Friday, September 4, 2015

Five Things I Learned In The Colablab



During the first eight days of school, I intentionally went to the collablab each day to connect with one of the DTC’s.  Below is a summary of all of the things I have learned from my meetings:

1.    Does it increase student learning?
I asked Mark Heintz to help me “jazz” up a worksheet that I was making.  We talked about formatting, layout and font color.  Then after a few minutes, Mark asked if the new images would increase student learning.  I answered by saying “probably not.”  Mark then asked, why I was worried about spending so much more time designing something that won’t increase student learning. What I took away from that is a lesson I had learned years ago.  The lesson was this: Don’t spend too much time working outside your strength zone.  My strengths are far from anything artistic, and because I can make a halfway decent looking worksheet that will get the job done, spending time trying to do something to make it look too much better is not time well spent.

2.    Students will internalize information more when they share it with each other.
Kirsten Fletcher and I got on the subject of my son’s dual language school.  She pointed out that if he were really going to understand Spanish, it would require him to use it with his friends.  Friends create a special motivation that teachers and parents can’t necessarily replicate.   I took that same idea into my leadership class.  If students are going to practice being leaders, there needs to be a social incentive.  Rather than just hearing the lessons from me, students need to practice their leadership skills with one another. 

3.    Linking Schoology accounts
Quinn Loch showed me how to link Schoology accounts so when I add an assignment to one class, it automatically adds it to another class.
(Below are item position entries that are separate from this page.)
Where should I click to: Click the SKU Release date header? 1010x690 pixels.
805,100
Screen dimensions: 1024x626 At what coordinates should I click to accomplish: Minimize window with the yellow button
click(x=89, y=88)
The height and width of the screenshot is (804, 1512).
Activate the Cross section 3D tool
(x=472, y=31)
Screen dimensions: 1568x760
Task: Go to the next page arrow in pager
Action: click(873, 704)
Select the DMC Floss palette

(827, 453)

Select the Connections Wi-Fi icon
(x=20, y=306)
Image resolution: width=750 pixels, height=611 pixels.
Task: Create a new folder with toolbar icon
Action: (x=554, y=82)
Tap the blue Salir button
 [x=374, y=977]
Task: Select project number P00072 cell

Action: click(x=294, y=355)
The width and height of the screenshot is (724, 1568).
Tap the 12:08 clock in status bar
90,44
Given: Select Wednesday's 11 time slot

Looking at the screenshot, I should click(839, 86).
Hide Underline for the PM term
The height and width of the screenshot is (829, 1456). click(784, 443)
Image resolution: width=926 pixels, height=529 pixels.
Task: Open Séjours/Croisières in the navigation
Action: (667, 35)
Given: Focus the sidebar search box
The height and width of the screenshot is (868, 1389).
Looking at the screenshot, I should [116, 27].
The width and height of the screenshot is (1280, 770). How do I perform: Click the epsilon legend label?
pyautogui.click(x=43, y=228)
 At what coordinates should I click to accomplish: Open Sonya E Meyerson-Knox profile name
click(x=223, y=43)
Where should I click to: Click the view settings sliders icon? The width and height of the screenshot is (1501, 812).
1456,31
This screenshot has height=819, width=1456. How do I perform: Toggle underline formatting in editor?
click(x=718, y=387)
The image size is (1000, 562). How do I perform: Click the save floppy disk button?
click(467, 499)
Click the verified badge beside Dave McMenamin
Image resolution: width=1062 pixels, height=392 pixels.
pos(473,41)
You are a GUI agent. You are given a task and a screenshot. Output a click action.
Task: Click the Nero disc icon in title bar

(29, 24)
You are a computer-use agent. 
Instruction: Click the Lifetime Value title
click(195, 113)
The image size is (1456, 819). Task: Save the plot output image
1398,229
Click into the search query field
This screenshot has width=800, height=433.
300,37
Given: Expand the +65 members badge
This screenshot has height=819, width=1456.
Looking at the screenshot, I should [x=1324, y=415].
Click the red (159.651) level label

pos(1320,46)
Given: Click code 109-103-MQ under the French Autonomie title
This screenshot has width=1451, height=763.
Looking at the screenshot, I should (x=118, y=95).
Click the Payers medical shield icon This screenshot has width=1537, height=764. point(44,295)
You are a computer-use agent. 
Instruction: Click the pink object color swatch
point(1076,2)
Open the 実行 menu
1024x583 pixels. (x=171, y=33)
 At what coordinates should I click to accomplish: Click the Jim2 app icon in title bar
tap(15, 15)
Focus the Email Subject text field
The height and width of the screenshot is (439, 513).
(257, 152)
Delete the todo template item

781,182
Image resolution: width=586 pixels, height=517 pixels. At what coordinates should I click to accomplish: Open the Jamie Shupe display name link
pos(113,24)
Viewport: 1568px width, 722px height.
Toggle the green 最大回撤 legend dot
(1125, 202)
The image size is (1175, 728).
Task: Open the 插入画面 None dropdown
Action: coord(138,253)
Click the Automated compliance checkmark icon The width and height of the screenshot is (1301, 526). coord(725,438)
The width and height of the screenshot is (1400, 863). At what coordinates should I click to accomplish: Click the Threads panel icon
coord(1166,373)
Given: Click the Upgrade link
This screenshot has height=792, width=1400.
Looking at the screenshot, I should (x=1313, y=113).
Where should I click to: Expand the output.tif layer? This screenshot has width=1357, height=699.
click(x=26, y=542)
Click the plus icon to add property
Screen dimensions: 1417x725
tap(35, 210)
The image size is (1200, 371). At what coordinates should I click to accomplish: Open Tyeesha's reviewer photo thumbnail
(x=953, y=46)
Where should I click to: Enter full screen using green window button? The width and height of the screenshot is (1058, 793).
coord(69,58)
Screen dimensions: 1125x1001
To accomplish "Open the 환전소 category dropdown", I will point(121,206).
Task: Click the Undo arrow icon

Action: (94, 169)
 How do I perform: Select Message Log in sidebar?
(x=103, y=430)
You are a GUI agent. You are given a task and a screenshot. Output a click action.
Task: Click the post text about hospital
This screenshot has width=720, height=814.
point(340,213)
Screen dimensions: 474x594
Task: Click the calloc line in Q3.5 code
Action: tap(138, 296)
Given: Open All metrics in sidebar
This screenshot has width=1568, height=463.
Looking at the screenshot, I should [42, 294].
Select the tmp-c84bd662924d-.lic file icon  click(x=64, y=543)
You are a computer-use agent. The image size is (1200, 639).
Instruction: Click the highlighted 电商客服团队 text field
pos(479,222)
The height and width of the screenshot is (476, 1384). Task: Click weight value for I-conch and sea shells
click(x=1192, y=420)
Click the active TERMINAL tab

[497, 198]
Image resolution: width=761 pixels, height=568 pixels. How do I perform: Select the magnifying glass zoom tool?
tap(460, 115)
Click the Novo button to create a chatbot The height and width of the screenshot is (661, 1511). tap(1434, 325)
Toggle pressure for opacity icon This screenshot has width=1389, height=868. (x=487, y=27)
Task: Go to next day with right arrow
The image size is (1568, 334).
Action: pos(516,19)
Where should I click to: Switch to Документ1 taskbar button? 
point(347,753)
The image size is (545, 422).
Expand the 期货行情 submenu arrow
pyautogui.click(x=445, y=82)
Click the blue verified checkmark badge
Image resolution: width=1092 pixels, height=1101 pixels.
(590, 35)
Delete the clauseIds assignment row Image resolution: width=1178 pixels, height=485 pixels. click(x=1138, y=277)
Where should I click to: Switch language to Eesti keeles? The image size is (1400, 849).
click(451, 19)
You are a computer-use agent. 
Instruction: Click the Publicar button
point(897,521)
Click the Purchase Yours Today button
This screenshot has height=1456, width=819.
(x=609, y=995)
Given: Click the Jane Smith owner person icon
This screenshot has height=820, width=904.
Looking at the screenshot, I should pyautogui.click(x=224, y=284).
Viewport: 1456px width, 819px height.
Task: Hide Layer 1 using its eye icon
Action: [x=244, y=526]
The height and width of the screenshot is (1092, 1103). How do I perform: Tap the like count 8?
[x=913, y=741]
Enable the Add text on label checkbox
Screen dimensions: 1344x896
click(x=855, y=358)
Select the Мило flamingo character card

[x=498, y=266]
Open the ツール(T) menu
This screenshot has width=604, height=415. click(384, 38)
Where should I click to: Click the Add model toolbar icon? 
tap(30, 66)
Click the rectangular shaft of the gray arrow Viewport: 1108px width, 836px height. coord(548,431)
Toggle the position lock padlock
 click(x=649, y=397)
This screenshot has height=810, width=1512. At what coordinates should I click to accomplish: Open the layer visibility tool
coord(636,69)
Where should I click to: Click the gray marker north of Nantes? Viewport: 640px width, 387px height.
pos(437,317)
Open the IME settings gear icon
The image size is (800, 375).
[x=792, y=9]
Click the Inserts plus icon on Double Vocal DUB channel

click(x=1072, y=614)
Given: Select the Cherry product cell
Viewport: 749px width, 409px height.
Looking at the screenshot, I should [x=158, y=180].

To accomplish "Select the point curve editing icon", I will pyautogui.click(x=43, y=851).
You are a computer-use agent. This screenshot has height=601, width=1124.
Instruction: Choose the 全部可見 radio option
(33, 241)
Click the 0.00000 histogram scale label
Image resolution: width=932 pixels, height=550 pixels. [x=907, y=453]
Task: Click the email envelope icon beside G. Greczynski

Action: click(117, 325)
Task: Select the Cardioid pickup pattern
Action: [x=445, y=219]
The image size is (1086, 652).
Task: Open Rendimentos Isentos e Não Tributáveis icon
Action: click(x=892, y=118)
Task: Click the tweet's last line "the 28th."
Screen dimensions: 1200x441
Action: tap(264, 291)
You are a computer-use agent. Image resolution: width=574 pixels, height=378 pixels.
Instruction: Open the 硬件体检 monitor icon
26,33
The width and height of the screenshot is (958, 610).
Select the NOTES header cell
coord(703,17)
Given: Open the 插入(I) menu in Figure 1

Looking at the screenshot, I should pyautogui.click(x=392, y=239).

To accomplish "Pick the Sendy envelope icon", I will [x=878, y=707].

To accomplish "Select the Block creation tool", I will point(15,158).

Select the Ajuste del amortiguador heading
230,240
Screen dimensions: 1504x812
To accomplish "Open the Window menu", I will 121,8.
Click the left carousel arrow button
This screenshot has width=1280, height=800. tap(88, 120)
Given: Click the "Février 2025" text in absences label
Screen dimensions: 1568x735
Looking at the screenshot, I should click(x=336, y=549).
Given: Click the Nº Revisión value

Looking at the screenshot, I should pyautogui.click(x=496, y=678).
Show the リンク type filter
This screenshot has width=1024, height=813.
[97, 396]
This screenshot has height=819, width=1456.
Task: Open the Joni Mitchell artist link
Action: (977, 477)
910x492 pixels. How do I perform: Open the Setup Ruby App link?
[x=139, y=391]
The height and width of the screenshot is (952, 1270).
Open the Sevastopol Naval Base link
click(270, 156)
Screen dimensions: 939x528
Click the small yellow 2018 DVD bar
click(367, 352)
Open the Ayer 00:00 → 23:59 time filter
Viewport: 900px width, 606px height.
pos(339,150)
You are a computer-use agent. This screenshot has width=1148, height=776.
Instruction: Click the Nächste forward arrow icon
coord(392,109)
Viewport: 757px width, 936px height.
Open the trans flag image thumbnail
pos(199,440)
This saved me so much time. 

4.    Storify
If you are looking to take all of your twitter hash tags and move them into one succinct location, use Storify.  This will help tell the story of a class, or a topic or any other idea.  It is quick, easy and effective.  



5.    We work with great people
As the year quickly settles in, don’t forget that we work with some amazing people.  I have found that I can learn so much from my colleagues by just asking questions.  Open up a dialog and see what happens. I did not intend to learn any of the previous four points, but they naturally evolved by stopping by the CollabLab.  Check it out, and see what you can learn.